WHAT YOU WILL DO ->
From the line with "You are a computer-use" to the final line of the data below, please write out every line exactly, with no pictures.

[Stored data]
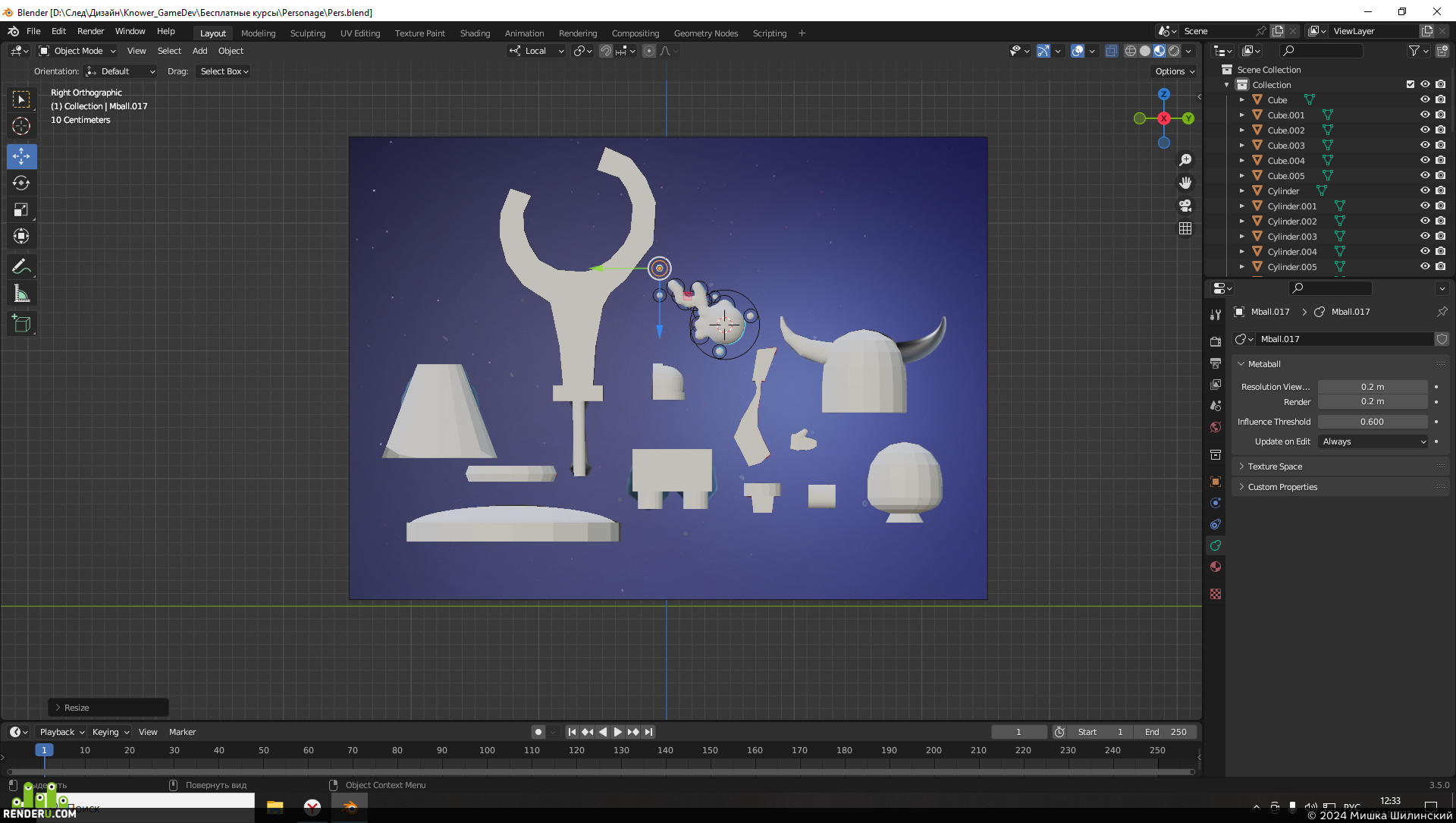Click the Options button in viewport header
Image resolution: width=1456 pixels, height=823 pixels.
coord(1175,71)
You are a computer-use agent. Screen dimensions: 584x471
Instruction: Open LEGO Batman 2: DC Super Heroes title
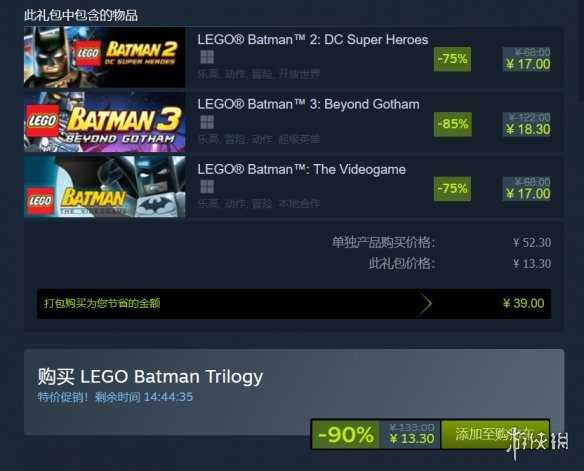(x=313, y=39)
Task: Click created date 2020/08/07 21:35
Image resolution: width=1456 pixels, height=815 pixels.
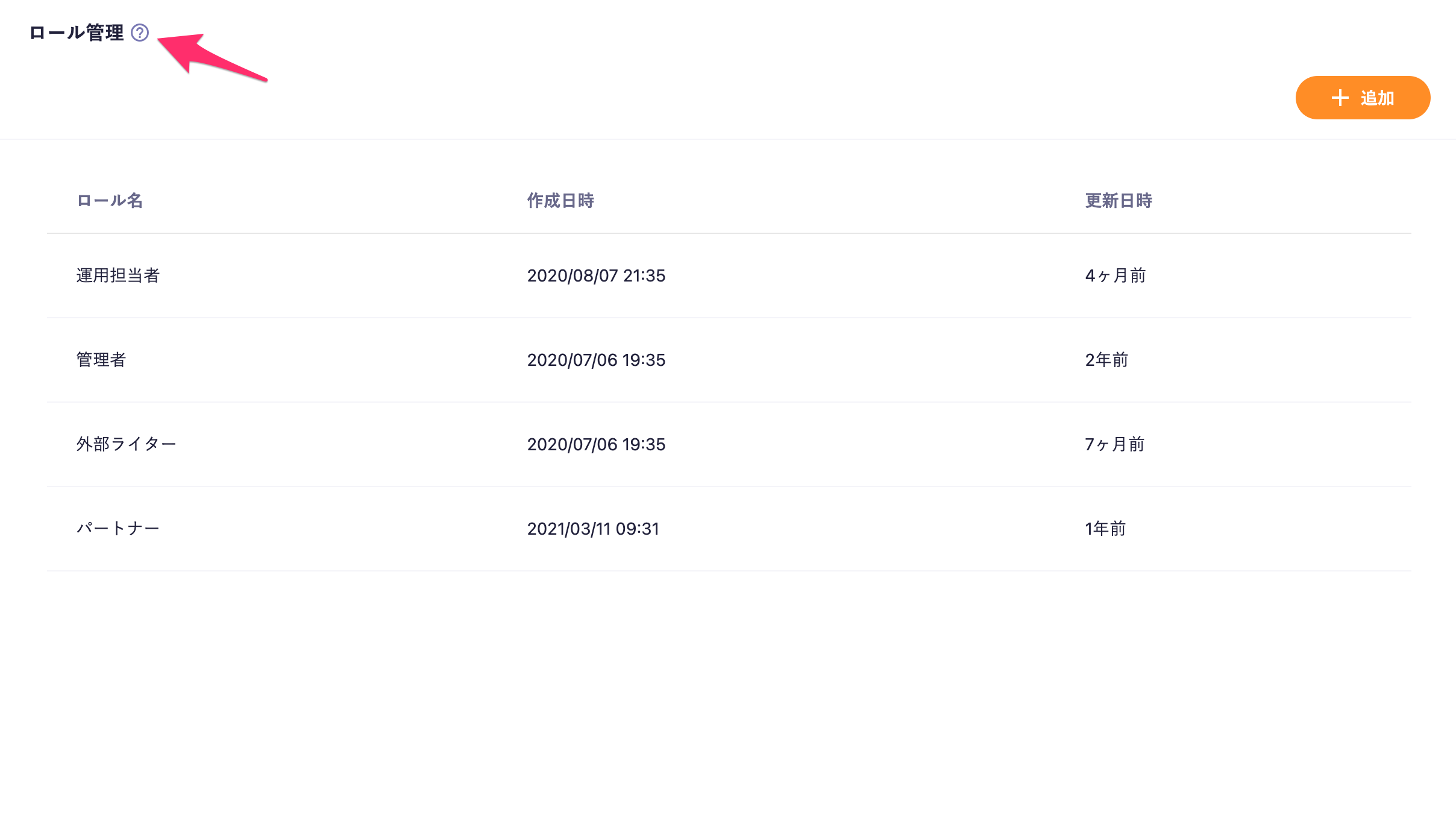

REPLY ->
You are a computer-use agent. Screen dimensions: 584x471
Instruction: Open LEGO Batman 2: DC Super Heroes title
(x=313, y=39)
Task: Click created date 2020/08/07 21:35
Image resolution: width=1456 pixels, height=815 pixels.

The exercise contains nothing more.